Written instruction:
Locate every line in the entries below that contains the string "Predictor" and copy each such line. Case counts.

Listed entries:
• • •

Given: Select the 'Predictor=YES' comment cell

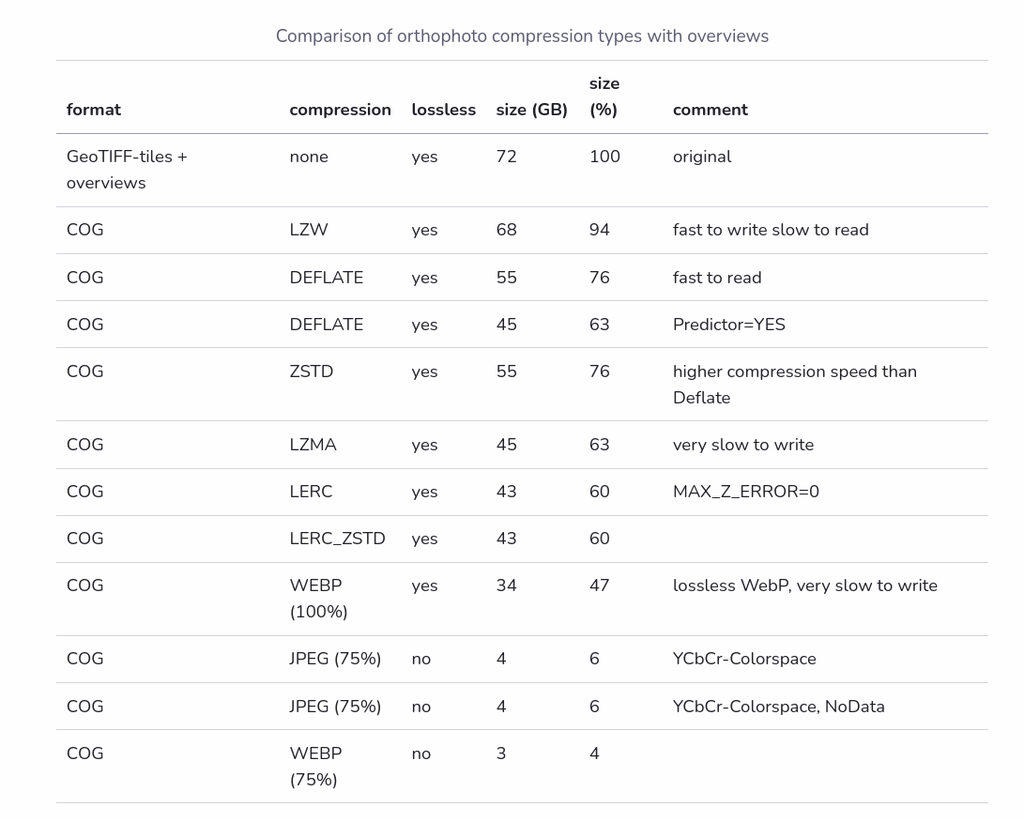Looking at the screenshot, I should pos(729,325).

• • •

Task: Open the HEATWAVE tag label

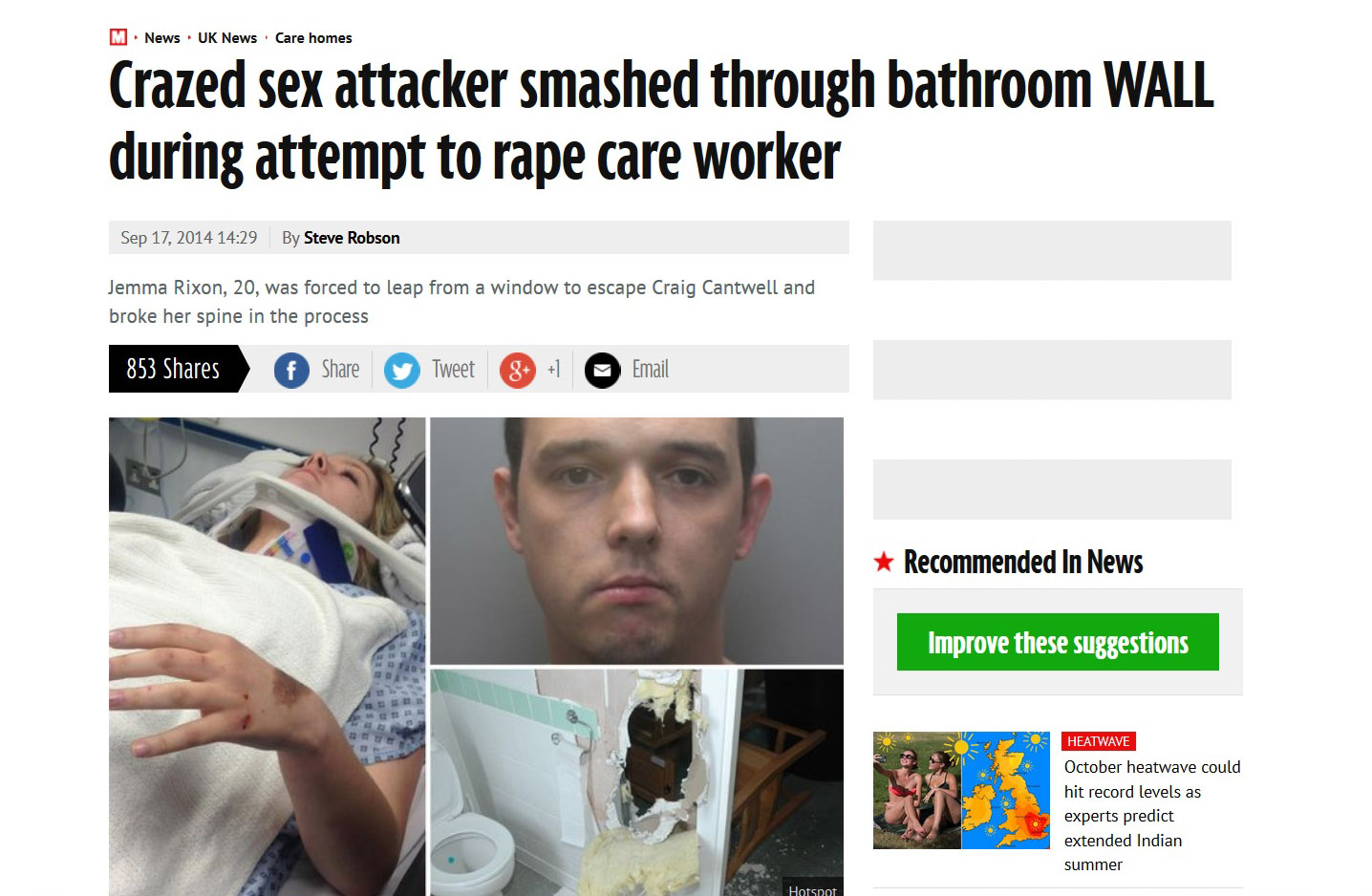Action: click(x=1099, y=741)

• • •

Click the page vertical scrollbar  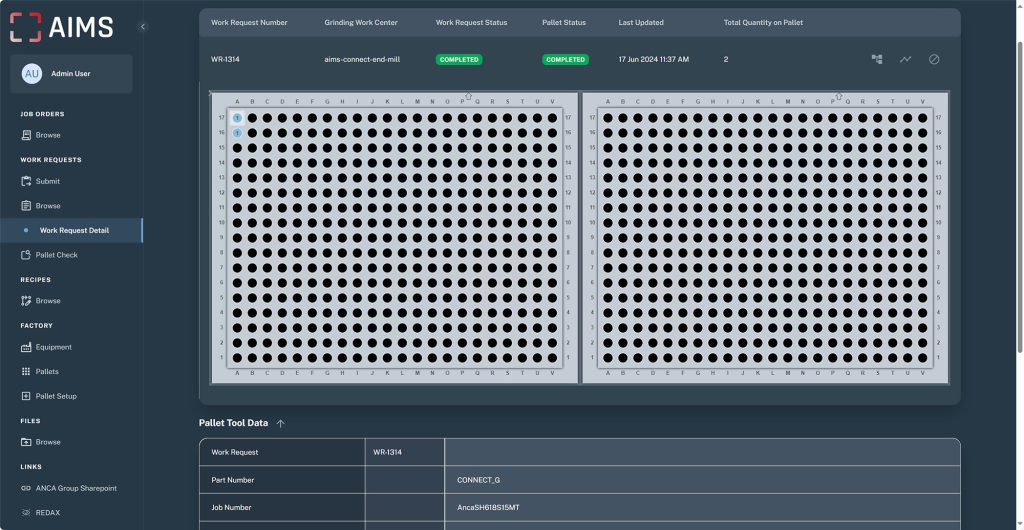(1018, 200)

• • •

Result of this task:
Given: Select the 'Predictor=YES' comment cell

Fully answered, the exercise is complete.